O novo Código, em 1983, temperou a fórmula, evitando a referência explícita à maçonaria, conservando a substância da pena destinada também, em sentido mais geral, a «quem der o nome a uma associação que maquina contra a Igreja» (cânone 1374). Mas o texto eclesial mais articulado sobre a inconciliabilidade entre a adesão à Igreja católica e à maçonaria é a “Declaratio de associationibus massonicis” emanada pela Congregação para a Doutrina da Fé, do Vaticano, a 26 de novembro de 1983, assinada pelo prefeito de então, o cardeal Joseph Ratzinger. A declaração precisava exatamente o valor do asserto do novo Código de Direito Canónico, sublinhando que permanecia «sem alteração o juízo da Igreja quanto às associações maçónicas, porque os seus princípios foram sempre considerados inconciliáveis com a doutrina da Igreja e porque a inscrição nelas permanece proibida».

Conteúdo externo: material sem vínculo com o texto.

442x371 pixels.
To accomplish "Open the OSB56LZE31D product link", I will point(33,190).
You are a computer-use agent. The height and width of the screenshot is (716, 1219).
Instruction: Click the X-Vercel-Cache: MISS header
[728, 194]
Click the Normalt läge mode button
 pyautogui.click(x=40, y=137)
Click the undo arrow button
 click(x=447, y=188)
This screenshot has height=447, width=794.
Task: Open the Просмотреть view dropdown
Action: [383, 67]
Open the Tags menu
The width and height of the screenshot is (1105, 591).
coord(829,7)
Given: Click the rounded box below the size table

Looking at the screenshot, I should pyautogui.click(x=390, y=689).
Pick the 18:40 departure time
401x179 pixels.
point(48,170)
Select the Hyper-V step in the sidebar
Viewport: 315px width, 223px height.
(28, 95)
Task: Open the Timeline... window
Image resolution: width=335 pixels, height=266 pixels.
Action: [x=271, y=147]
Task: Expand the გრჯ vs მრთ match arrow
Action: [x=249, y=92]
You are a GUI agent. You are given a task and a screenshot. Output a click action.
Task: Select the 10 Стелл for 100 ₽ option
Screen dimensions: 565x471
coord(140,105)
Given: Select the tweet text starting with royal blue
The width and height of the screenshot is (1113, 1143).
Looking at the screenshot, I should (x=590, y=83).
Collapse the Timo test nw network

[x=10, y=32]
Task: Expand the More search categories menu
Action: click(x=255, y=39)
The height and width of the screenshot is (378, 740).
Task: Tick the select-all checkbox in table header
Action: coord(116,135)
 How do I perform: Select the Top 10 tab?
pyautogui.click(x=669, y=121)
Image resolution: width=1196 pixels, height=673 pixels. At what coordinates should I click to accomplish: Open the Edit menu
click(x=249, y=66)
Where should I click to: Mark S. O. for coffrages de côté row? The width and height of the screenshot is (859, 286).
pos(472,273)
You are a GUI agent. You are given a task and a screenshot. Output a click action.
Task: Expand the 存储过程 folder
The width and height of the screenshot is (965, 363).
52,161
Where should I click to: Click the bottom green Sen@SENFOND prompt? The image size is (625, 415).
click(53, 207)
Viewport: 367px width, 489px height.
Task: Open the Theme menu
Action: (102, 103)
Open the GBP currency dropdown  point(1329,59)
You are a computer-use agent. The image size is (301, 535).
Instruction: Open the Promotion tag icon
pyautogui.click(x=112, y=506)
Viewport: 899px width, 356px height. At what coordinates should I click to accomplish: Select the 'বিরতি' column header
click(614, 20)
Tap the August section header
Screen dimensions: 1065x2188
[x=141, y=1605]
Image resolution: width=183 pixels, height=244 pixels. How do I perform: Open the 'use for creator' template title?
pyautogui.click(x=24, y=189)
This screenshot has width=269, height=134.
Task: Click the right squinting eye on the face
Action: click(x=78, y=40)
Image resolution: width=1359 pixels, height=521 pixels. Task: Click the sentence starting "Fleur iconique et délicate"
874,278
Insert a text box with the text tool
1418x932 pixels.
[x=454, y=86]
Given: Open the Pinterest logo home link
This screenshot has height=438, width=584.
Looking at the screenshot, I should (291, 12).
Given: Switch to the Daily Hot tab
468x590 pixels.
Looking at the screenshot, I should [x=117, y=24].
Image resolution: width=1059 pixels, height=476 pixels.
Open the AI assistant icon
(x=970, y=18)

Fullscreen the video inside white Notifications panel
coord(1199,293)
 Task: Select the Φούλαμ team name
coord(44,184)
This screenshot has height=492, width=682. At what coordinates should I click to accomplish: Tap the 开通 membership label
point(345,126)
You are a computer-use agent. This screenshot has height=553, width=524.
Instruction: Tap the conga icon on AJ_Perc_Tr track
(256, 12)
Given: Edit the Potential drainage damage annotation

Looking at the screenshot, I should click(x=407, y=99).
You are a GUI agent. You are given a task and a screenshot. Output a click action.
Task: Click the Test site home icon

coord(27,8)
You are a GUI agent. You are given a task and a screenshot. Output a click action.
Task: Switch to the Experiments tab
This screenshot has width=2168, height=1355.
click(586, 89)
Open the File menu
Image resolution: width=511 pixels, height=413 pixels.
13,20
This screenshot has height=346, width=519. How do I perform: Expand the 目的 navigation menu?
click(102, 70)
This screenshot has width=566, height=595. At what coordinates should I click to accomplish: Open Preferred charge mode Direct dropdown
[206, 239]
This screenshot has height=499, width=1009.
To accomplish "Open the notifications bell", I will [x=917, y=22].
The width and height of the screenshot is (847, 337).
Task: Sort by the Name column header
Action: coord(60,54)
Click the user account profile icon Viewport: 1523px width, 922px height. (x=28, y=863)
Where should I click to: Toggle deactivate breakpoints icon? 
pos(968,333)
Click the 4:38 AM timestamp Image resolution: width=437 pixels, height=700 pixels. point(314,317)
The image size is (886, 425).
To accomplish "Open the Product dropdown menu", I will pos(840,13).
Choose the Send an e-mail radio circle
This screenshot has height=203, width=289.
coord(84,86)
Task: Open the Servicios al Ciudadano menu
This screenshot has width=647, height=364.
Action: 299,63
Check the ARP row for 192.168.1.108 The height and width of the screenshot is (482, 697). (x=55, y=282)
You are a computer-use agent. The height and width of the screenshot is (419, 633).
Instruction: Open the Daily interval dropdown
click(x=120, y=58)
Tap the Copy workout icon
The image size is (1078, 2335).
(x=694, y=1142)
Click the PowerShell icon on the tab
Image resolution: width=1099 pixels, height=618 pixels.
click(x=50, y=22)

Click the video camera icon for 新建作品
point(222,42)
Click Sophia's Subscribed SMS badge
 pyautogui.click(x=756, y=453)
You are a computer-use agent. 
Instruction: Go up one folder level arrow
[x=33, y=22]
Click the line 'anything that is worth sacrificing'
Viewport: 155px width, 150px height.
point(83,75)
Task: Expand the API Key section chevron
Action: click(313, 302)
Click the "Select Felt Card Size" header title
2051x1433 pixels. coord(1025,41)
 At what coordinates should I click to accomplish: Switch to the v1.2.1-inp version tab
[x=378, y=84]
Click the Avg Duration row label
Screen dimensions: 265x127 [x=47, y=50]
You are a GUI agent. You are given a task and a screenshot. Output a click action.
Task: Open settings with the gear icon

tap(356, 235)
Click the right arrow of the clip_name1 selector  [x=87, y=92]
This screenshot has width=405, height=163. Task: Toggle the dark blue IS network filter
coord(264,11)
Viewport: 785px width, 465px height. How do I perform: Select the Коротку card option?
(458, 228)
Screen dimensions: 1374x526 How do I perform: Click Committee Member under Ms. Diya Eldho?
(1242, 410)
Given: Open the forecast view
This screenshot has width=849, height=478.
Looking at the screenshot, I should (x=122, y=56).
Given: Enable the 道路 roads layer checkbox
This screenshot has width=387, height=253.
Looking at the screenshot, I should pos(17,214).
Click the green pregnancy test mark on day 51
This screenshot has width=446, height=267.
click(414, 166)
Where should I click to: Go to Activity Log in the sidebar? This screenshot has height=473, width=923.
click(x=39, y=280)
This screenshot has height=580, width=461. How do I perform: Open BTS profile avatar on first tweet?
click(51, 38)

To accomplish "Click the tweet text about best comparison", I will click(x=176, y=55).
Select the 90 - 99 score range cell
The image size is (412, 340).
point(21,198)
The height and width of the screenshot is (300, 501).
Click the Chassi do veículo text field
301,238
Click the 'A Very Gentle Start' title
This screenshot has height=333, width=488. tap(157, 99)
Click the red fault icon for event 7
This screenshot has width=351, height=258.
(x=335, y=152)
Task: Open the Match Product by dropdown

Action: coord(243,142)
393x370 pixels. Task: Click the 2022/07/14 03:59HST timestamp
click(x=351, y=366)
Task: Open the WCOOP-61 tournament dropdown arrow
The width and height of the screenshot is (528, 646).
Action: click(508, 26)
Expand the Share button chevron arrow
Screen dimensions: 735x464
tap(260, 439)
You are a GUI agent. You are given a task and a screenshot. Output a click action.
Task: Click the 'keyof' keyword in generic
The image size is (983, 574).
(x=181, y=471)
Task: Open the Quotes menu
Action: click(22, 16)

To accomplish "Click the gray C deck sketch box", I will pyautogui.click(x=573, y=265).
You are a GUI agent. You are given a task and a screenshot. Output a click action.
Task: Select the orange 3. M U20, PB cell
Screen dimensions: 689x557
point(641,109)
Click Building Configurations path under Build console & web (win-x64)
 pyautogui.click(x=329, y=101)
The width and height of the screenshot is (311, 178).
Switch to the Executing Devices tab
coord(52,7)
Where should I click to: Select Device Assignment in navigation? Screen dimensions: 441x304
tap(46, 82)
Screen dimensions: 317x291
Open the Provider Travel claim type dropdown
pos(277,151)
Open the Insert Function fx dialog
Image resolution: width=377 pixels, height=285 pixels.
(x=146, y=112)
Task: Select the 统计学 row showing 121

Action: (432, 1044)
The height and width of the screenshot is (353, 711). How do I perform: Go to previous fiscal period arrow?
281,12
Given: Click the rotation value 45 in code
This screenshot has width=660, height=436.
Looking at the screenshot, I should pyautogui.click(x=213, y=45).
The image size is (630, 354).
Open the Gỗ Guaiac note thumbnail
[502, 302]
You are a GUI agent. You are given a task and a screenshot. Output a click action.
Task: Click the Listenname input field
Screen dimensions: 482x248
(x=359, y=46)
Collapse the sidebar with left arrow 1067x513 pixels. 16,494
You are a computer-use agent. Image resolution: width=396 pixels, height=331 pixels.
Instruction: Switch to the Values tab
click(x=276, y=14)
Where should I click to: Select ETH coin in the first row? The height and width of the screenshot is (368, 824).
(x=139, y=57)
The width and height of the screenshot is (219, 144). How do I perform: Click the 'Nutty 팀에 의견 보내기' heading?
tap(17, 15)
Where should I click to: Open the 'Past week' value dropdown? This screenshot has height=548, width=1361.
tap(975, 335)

O livrinho a que nos referimos agora [“Declaração sobre as associações maçónicas”, Congregação para a Doutrina da Fé, Libreria Editrice Vaticana, Cidade do Vaticano, 2015] é interessante porque junta – além de uma introdução do atual prefeito da congregação, cardeal Gerhard Müller – dois artigos de comentário a essa declaração publicados então pelo [jornal da Santa Sé] “Osservatore Romano” e pela [revista italiana] “Civiltà Cattolica”, bem como dois documentos de outros tantos episcopados locais, a Conferência Episcopal Alemã (1980) e das Filipinas (2003). Trata-se de textos significativos porque se confrontam com as razões teóricas e práticas da inconciliabilidade entre maçonaria e catolicismo, como os conceitos de verdade, religião, Deus, homem e mundo, espiritualidade, ética, ritualidade, tolerância. Em particular é significativo o método adotado pelos bispos filipinos, que articulam o seu discurso através de três trajetórias: a histórica, a explicitamente doutrinal e a das orientações pastorais. O todo é articulado segundo o género catequético de perguntas e respostas, 47, que permitem entrar também nas particularidades, como a cerimónia de iniciação, os símbolos, o uso da Bíblia, a relação com as outras religiões, o juramento de irmandade e os graus hierárquicos, entre outros temas.
Estas várias declarações de incompatibilidade entre as duas pertenças à Igreja e à maçonaria não impedem, todavia, o diálogo, como é explicitamente afirmado no documento dos bispos alemães, que já então elencavam âmbitos específicos de discussão, como a dimensão comunitária, a beneficência, a luta contra o materialismo, a dignidade humana, o conhecimento recíproco. Deve-se, além disso, superar a atitude de certos ambientes integralistas católicos que – para atingirem alguns expoentes inclusive hierárquicos da Igreja que a eles desagradam – recorrem à arma da acusação apodítica de uma sua pertença maçónica. Em conclusão, como escreviam já os bispos da Alemanha, é preciso ir além da «hostilidade, ultrajes, preconceitos» recíprocos, porque «em relação aos séculos passados melhoraram e mudaram o tom, o nível e o modo de manifestar as diferenças» que ainda continuam a existir claramente.